# Data Constructor

This notebook will take in a csv file containing the raw data straight from the [AUDL Stats](https://theaudl.com/league/stats) page. It takes this data and transformes it into usable training data for my machine learning model. Below is a quick summary of the tasks implemented in this notebook:

1. Load the raw data
2. Create dictionaries for quick acess to team names and abbreviations
3. Create a new DataFrame called `calulated_df`
4. populate `calculated_df` with identifying data (team name, opponent, date) for every recorded game 
5. Write several functions for calculating useful statistics
6. Populate `calculated_df` with over 50 new statistics for each game 
7. Export `calculated_df` as **AUDL_pd.csv**
8. Export the cleaned up raw data as **raw_improved_pd.csv**

#### Load Datasets and imports

In [4]:
import pandas as pd

### Load the csv files

raw_df: raw data directly from AUDL site

averages_df: containing team averages across a two year time span (2022-23) for various stats

In [5]:
raw_df = pd.read_csv(
    "RawData.csv",
    header = 0)

averages_df = pd.read_csv(
    "Team Averages.csv",
    header = 0)

# Dropping the last row (contains nothings)
# Removing duplicate columns and standardizing thier names

raw_df = raw_df.drop(columns=['Completion %',	'Huck %',	'Hold %',	'OLC %',	'Break %',	'DLC %',	'RZC %'])
raw_df = raw_df.rename(columns={'Huck %.1': 'Huck%', 'Hold %.1': "Hold%", 'Break %.1':'Break%', 'DLC %.1': 'DLC%', 'RZC %.1':'RZC%'})

raw_df.head()

Unnamed: 0,Team,Date,Score,Turnovers,Blocks,Completion%,Huck%,Hold%,OLC%,Break%,DLC%,RZC%,Away Score,Home Score,Points/Total
0,AlleyCats,6/4/2021,DET 21 - 30 IND,14,12,0.92,0.76,0.86,0.73,0.34,0.61,0.93,21,30,0.588
1,Breeze,6/4/2021,DC 18 - 19 NY,9,7,0.97,1.0,0.74,0.67,0.2,0.57,0.81,18,19,0.486
2,Cannons,6/4/2021,TB 16 - 21 PHI,25,10,0.89,0.44,0.48,0.35,0.22,0.44,0.69,16,21,0.432
3,Empire,6/4/2021,DC 18 - 19 NY,10,5,0.95,0.71,0.75,0.65,0.21,0.67,0.92,18,19,0.514
4,Mechanix,6/4/2021,DET 21 - 30 IND,23,8,0.93,0.55,0.63,0.51,0.05,0.17,0.82,21,30,0.412


### Dictionaries

Some information is used very frequently and makes sense to be put into a dictionary. For instance, the `team_dict` dictionary maps abbreviations to thier team name **(SLC, Shred)**. `abb_dict` does the inverse. 
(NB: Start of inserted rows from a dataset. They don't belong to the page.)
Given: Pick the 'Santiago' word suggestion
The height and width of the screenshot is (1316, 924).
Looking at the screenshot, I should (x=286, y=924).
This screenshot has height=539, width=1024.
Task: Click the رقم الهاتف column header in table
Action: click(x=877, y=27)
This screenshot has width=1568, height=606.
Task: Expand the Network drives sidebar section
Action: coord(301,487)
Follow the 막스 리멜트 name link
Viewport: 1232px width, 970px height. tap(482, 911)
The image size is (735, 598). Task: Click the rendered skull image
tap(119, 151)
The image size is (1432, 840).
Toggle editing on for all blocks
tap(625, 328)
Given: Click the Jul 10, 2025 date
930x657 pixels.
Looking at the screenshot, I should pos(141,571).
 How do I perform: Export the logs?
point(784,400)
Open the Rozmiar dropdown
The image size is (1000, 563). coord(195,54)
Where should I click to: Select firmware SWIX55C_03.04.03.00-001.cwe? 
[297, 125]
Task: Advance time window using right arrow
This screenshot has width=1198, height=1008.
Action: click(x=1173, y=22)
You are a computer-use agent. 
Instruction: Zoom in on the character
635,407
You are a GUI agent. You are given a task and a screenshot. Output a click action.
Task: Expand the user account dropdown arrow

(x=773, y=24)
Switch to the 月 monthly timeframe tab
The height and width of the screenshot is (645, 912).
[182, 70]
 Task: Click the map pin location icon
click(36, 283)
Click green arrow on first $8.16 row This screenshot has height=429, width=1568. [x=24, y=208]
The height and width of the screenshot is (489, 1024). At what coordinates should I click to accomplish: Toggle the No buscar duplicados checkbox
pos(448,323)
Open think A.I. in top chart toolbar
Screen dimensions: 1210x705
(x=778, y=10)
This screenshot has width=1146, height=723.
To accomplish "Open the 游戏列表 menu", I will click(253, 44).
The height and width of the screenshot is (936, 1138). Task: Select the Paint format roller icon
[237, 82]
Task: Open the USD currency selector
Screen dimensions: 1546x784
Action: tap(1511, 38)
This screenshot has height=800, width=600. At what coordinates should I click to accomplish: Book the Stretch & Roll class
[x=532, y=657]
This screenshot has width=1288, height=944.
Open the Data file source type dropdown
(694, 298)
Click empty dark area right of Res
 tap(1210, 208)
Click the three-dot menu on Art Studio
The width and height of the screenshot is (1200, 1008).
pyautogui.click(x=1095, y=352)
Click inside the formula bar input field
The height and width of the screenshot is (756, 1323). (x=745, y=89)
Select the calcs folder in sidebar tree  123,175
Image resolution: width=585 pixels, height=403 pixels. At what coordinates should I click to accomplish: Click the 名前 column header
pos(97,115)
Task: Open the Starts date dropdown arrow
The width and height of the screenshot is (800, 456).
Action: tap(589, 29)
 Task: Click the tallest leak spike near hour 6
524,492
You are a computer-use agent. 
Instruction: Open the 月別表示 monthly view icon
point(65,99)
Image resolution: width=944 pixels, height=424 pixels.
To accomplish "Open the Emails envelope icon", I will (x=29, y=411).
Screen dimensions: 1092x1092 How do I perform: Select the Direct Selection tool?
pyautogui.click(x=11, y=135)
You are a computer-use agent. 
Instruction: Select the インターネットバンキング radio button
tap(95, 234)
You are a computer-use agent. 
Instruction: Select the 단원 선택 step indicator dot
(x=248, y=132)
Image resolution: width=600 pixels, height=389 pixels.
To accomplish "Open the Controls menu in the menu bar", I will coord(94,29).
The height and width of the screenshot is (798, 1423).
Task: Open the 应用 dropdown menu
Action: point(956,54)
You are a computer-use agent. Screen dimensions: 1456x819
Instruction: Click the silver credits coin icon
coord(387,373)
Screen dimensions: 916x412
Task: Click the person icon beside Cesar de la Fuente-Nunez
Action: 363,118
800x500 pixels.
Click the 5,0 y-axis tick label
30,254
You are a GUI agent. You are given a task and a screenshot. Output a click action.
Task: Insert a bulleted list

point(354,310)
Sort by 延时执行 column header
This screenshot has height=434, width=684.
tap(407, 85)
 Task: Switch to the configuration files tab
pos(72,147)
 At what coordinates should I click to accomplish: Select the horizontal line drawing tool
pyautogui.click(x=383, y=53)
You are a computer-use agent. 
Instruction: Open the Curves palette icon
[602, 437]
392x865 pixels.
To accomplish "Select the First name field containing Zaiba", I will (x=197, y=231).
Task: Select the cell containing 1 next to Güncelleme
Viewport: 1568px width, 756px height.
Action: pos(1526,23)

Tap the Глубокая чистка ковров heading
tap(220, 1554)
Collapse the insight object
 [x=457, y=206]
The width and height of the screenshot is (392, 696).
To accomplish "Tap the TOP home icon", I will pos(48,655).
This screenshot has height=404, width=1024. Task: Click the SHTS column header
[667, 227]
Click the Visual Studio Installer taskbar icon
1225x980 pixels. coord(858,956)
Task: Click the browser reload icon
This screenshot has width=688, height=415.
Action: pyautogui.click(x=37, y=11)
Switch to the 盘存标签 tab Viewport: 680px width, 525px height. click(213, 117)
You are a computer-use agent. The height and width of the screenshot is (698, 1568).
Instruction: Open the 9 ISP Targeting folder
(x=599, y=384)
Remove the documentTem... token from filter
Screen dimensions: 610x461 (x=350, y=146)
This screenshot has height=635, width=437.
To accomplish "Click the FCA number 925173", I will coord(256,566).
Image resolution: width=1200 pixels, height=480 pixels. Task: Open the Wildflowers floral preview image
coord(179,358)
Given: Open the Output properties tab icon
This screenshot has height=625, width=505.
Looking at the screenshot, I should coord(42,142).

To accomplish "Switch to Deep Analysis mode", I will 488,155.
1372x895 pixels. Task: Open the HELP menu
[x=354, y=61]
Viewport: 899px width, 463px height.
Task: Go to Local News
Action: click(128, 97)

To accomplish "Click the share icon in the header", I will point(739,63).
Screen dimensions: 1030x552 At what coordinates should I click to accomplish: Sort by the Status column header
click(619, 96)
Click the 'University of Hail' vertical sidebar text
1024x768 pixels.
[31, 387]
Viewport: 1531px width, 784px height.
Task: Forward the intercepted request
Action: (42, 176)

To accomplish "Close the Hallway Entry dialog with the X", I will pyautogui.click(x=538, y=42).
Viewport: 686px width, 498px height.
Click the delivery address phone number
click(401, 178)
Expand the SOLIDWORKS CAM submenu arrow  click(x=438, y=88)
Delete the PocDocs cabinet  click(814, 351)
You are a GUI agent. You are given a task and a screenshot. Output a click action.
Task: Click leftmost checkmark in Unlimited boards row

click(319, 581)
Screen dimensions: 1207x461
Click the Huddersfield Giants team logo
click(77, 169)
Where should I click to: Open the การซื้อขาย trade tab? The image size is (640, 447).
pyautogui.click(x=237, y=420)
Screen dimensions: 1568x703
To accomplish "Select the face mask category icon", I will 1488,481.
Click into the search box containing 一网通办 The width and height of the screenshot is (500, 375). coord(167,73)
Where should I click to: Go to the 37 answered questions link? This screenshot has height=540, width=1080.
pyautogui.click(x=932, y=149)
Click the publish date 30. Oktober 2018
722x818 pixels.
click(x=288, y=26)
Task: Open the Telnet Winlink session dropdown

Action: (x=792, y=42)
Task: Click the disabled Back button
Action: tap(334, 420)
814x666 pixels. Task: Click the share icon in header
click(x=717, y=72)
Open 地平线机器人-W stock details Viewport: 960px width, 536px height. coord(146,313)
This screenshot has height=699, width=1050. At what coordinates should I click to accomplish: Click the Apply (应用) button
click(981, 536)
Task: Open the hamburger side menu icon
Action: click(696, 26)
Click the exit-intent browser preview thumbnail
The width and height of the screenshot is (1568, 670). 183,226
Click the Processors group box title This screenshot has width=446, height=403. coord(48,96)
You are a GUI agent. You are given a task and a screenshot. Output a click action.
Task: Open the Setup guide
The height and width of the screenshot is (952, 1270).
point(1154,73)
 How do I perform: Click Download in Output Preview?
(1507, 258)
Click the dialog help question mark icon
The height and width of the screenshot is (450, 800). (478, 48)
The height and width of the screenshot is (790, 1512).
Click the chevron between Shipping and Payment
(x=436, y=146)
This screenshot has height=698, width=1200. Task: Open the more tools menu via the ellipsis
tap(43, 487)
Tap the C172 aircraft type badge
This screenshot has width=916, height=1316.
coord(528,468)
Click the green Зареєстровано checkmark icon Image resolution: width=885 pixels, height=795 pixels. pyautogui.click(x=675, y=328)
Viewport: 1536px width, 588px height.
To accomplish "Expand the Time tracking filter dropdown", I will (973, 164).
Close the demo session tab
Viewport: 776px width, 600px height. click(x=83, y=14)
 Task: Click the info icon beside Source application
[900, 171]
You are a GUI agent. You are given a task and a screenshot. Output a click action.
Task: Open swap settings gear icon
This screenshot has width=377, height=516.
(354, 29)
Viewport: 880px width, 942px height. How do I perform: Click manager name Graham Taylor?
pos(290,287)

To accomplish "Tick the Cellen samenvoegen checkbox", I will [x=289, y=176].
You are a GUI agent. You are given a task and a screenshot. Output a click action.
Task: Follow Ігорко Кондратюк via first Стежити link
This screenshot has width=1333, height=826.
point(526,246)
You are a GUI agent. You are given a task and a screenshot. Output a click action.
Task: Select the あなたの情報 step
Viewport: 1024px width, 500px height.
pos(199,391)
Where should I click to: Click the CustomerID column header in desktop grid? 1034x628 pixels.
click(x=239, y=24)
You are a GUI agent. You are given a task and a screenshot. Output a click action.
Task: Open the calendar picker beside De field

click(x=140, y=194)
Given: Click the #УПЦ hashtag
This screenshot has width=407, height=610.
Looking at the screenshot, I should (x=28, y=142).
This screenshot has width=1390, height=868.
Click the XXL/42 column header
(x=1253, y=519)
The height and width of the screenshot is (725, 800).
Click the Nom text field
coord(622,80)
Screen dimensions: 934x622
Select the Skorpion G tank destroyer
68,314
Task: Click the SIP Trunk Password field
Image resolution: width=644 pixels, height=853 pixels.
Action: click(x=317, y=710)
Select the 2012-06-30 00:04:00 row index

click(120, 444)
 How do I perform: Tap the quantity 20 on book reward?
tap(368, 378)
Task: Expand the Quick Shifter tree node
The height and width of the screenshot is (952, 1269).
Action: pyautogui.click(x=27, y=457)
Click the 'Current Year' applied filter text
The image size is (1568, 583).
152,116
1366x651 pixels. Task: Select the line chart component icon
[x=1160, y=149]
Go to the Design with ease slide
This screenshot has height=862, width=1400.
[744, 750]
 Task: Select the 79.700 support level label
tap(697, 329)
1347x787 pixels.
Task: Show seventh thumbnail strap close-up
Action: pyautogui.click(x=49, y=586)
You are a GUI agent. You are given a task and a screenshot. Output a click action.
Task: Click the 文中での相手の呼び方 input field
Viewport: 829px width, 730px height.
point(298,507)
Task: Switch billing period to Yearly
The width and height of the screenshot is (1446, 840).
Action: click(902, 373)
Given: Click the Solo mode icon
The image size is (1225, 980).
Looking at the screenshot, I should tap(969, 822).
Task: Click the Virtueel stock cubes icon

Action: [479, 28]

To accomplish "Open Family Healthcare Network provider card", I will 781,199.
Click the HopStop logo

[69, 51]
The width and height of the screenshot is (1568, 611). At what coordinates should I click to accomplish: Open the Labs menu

`avg_dict` is simply the dictionary representation of `averages_df`. The team abbreviation maps to a list of statistics averages for that team

In [6]:
# Creates Dictionary of Team names and their abbreviations
num_teams = 25
team_dict = pd.Series(averages_df['Team Abb'][0:26].values,index=averages_df['Team Name'][0:num_teams+1]).to_dict()
abb_dict = pd.Series(averages_df['Team Name'].values,index=averages_df['Team Abb']).to_dict()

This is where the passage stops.